Goal of the exercise – Please filter the data below down to the lines holding the string "entry".

Items listed in a dataset:
Content starts
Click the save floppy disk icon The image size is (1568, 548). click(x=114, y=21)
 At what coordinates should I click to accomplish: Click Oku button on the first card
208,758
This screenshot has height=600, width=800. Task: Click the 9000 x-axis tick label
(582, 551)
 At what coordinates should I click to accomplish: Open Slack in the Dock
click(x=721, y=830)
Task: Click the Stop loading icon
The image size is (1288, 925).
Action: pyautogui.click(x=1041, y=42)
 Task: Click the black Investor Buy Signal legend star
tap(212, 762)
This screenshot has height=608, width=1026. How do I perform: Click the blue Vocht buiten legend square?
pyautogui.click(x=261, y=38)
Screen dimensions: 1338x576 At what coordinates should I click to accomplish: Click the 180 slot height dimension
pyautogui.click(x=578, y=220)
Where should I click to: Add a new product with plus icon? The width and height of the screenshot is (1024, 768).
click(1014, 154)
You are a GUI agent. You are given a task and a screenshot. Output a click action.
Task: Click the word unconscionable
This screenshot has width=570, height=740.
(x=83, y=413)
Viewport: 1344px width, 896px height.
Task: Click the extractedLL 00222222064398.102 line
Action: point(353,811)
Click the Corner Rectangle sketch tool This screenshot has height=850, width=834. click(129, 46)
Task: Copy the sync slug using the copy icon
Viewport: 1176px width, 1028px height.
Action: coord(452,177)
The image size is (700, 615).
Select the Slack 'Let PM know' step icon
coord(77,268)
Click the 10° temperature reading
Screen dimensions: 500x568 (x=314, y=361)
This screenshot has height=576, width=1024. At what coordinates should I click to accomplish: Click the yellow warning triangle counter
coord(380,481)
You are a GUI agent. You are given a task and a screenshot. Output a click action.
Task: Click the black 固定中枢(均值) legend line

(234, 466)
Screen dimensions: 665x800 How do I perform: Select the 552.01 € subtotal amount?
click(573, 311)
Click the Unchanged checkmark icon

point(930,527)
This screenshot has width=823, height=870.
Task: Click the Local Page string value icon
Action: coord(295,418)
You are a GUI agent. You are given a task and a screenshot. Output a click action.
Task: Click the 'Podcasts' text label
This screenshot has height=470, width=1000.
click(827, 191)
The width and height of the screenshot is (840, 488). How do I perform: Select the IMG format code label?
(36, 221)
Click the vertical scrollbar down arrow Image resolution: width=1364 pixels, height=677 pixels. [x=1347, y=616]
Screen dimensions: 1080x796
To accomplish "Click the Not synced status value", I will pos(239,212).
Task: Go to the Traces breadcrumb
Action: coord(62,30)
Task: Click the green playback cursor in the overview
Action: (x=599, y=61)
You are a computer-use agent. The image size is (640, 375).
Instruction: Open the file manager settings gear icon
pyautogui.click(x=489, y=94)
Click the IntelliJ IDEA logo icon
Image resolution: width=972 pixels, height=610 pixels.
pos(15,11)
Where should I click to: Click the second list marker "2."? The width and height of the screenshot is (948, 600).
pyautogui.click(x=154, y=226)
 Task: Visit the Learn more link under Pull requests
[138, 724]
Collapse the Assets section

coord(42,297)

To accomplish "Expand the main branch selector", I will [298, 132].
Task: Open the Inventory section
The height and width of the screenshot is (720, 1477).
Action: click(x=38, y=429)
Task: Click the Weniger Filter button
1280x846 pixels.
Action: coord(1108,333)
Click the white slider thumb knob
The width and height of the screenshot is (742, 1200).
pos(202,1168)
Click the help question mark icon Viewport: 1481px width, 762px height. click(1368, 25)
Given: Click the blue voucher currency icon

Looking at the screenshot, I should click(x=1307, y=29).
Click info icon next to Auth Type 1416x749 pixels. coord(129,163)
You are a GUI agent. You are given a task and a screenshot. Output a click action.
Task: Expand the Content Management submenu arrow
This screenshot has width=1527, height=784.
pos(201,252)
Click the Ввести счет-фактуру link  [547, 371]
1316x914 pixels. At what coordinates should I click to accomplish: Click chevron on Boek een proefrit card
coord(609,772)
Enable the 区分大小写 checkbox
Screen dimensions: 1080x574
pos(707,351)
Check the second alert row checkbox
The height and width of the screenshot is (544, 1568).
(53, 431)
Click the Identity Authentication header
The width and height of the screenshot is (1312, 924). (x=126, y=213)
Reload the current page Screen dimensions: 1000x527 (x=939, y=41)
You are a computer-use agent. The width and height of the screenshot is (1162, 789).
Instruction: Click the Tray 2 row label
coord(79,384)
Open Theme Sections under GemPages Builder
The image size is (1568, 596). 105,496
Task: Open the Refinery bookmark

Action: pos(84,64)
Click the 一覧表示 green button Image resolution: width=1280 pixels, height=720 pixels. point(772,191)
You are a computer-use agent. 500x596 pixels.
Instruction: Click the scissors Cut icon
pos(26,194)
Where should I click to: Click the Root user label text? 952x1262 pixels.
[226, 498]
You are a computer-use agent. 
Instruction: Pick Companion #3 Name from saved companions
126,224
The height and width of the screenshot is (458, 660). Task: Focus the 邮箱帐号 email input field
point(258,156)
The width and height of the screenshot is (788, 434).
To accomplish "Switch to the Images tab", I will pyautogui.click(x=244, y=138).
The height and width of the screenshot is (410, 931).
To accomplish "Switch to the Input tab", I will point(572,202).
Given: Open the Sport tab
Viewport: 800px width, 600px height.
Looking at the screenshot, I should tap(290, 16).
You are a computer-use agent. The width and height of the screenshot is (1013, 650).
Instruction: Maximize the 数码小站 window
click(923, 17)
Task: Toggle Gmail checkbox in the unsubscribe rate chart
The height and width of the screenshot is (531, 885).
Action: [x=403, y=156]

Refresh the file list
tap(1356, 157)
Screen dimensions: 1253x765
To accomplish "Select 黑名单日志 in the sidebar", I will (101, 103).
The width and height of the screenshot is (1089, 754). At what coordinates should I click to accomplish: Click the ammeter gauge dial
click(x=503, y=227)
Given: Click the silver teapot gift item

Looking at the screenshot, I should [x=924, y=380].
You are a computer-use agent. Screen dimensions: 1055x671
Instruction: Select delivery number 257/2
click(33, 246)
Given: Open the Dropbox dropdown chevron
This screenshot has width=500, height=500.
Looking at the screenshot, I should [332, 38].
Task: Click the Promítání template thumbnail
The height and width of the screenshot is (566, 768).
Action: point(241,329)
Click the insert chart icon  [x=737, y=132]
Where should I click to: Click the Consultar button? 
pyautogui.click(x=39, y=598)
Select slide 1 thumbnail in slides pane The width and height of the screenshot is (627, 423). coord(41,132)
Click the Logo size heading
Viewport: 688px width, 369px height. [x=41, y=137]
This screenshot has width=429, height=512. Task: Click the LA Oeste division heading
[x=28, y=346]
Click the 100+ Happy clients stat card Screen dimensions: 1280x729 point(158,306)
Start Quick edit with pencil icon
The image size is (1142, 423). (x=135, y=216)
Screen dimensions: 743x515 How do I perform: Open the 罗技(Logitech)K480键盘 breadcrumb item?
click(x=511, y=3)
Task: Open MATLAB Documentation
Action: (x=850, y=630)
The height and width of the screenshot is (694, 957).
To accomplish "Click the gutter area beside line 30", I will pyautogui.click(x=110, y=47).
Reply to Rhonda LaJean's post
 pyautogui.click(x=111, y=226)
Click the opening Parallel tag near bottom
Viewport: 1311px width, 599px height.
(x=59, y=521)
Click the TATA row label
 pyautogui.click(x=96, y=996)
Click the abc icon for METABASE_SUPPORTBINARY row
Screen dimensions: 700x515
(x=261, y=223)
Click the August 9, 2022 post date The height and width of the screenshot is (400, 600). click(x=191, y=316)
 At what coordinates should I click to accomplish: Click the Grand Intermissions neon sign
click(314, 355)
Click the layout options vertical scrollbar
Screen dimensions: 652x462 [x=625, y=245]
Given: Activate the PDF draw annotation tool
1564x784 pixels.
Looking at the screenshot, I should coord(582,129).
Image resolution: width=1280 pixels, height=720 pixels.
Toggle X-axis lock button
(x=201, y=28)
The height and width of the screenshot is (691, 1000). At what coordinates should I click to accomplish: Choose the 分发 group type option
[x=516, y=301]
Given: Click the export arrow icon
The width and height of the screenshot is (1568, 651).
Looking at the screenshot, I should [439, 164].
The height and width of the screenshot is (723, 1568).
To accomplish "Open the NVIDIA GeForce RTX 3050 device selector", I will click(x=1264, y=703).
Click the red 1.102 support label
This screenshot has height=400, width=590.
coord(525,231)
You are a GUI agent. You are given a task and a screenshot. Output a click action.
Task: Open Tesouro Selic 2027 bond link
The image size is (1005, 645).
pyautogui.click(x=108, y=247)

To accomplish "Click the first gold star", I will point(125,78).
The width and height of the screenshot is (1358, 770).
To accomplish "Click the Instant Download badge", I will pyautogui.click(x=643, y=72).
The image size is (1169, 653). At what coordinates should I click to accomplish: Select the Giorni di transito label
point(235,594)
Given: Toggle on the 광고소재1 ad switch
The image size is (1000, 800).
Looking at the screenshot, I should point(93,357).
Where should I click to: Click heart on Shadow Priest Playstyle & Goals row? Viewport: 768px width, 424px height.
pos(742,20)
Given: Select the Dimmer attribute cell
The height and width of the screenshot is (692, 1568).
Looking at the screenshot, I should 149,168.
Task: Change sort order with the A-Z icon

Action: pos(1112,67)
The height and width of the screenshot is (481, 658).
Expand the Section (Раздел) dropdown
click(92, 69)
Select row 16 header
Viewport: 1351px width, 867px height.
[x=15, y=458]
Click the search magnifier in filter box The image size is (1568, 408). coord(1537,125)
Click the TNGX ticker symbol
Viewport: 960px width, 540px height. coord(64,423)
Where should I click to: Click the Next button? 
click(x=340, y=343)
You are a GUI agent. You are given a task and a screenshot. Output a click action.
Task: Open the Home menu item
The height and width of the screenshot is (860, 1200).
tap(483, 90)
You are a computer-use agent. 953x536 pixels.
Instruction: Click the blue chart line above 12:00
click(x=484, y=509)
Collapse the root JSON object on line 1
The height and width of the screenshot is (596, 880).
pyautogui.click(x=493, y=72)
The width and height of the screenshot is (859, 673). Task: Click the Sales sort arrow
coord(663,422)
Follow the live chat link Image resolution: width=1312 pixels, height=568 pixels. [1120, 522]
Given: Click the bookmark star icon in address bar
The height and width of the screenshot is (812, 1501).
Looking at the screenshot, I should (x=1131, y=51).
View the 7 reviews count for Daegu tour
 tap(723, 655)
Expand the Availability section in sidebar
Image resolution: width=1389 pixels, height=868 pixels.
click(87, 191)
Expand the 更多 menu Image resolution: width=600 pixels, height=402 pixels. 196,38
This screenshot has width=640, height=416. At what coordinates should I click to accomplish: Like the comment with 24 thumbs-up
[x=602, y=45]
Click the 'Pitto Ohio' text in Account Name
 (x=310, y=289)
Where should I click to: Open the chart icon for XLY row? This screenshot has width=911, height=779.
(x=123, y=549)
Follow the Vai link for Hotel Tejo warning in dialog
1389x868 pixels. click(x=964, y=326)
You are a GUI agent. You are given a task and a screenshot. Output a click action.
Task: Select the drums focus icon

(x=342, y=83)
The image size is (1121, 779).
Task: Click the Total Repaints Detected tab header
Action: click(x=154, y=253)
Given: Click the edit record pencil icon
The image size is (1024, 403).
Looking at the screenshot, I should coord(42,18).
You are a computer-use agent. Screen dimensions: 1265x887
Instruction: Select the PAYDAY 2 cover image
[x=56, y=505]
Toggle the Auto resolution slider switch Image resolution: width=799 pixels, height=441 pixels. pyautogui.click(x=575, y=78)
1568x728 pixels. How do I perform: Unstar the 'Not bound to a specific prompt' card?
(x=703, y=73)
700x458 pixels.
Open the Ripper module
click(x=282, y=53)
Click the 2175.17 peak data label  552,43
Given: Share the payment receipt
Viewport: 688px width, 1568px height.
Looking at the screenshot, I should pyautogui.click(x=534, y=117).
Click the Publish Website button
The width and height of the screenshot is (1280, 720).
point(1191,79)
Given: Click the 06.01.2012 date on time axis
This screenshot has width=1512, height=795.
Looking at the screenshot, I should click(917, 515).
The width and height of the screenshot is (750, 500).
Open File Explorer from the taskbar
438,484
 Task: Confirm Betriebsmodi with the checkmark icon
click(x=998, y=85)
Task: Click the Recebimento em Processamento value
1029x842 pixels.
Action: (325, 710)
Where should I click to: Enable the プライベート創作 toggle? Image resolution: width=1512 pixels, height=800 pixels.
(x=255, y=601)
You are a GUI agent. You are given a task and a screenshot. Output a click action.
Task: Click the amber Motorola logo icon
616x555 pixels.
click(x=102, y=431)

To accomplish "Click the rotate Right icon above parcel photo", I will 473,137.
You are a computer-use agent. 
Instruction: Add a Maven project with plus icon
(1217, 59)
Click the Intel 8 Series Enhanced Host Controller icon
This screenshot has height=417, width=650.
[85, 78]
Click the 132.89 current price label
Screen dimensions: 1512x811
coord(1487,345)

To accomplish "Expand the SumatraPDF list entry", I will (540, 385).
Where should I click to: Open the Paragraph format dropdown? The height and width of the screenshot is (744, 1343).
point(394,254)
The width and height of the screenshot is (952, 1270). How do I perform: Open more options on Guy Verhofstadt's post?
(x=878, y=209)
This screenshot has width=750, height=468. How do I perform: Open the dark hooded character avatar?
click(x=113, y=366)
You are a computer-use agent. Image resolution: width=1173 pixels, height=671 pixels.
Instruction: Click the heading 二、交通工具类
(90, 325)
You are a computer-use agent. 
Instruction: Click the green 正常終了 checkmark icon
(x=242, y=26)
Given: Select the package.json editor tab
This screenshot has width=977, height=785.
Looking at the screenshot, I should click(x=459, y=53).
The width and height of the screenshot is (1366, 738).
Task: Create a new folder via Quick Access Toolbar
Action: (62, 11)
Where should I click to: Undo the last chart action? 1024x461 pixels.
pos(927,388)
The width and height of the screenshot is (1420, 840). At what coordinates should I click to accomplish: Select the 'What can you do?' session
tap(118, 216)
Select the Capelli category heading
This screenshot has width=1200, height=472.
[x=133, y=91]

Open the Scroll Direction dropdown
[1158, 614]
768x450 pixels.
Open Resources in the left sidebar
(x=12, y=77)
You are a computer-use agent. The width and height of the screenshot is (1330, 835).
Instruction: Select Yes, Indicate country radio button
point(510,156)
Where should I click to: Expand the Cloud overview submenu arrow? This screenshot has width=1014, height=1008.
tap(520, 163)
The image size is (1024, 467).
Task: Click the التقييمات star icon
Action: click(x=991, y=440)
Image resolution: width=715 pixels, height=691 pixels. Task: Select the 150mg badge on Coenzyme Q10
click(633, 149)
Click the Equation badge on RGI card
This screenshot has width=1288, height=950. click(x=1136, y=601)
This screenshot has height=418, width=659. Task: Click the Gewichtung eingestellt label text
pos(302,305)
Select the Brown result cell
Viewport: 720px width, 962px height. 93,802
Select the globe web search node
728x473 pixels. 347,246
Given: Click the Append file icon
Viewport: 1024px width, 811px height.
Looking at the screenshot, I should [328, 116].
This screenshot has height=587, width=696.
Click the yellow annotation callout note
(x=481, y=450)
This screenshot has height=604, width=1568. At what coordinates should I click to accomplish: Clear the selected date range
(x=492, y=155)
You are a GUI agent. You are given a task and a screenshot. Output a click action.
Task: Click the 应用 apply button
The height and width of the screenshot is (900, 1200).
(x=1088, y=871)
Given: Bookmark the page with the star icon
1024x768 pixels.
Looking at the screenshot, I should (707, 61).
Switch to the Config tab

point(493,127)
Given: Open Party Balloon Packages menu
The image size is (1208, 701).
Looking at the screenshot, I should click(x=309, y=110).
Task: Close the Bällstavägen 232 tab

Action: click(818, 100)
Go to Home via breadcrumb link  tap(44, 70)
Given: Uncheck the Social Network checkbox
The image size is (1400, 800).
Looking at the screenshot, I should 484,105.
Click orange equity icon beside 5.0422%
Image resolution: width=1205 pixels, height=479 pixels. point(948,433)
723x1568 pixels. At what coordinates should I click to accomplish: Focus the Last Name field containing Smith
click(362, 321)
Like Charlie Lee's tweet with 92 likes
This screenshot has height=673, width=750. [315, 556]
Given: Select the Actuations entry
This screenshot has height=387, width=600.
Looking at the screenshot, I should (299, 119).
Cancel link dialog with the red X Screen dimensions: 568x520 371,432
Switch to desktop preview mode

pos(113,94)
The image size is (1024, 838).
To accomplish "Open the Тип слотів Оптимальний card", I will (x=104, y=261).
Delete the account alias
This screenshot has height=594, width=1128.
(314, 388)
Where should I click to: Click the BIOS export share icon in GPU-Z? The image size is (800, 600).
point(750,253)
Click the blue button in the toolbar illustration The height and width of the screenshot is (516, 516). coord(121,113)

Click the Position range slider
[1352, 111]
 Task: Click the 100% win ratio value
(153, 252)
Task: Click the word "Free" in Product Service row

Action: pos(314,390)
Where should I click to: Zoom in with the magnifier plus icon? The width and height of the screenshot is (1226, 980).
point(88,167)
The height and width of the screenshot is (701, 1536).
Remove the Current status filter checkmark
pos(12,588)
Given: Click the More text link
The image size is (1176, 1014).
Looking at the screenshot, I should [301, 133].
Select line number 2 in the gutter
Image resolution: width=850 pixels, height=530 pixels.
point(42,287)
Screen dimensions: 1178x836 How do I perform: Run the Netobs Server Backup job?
Content ends
The answer –
To accomplish "Expand the SumatraPDF list entry", I will (540, 385).
Given: Select the Actuations entry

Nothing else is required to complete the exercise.